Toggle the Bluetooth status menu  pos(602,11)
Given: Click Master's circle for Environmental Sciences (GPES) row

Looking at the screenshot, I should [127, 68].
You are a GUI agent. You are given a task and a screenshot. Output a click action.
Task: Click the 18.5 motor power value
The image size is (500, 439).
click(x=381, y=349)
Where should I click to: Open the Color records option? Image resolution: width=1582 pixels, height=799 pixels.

================

▶ Short exercise
Put these lines into a JSON list of strings, one string per line, and leave out blank lines.

▶ Worked answer
[
  "Toggle the Bluetooth status menu  pos(602,11)",
  "Given: Click Master's circle for Environmental Sciences (GPES) row",
  "Looking at the screenshot, I should [127, 68].",
  "You are a GUI agent. You are given a task and a screenshot. Output a click action.",
  "Task: Click the 18.5 motor power value",
  "The image size is (500, 439).",
  "click(x=381, y=349)",
  "Where should I click to: Open the Color records option? Image resolution: width=1582 pixels, height=799 pixels."
]